Ini merupakan pembahasan yang sangat penting, mengingat ahli syura sangat besar andilnya dalam menentukan sebuah keputusan, baik ataupun buruk. Sehingga jika tidak dipahami secara benar, akan berakibat sangat fatal. Ketika seseorang salah dalam menentukan ahli syura yaitu dengan memilih orang yang tidak memiliki kriteria yang ditentukan syariat, maka ini menjadi alamat kehancuran. Saking pentingnya hal ini, al-Imam al-Bukhari rahimahullah bahkan menulis bab khusus dalam kitab Shahih-nya yang berjudul “Orang Kepercayaan Pemimpin dan Ahli Syuranya”.

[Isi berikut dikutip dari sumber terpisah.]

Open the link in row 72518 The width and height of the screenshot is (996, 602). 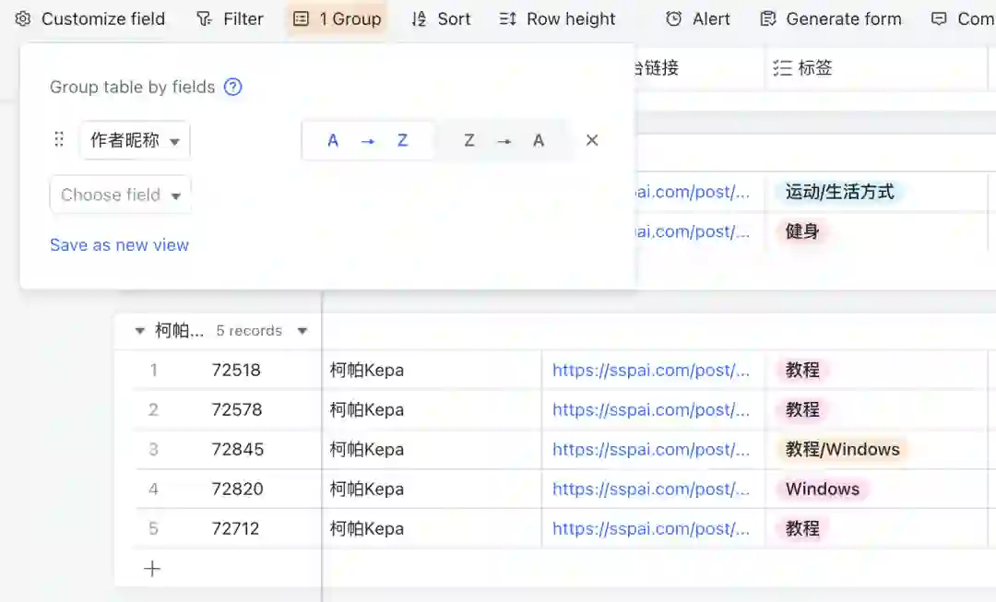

Lalu beliau menyebutkan sebuah hadits dari Abu Sa’id al-Khudri radhiallahu ‘anhu bahwa Nabi shallallahu ‘alaihi wa sallam bersabda:
مَا بَعَثَ اللهُ مِنْ نَبِيٍّ وَلاَ اسْتَخْلَفَ مِنْ خَلِيْفَةٍ إِلاَّ كَانَتْ لَهُ بِطاَنَتَانِ: بِطَانَةٌ تَأْمُرُهُ بِالْمَعْرُوْفِ وَتَحُضُّهُ عَلَيْهِ، وَبِطاَنَةٌ تَأْمُرُهُ بِالشَّرِّ وَتَحُضُّهُ عَلَيْهِ، فَالْمَعْصُوْمُ مَنْ عَصَمَ اللهُ تَعَالىَ
“Tidaklah Allah mengutus seorang nabi dan tidaklah menjadikan seorang khalifah kecuali ia akan punya dua orang kepercayaan. Salah satunya memerintahkan kepada yang baik dan menganjurkannya, sementara yang lain memerintahkan kepada yang jelek dan menganjurkan kepadanya. Maka orang yang terlindungi adalah yang dilindungi oleh Allah.” (Sahih, HR. al-Bukhari, kitab al-Ahkam “Bab Bithanatul Imam”, no. 7198)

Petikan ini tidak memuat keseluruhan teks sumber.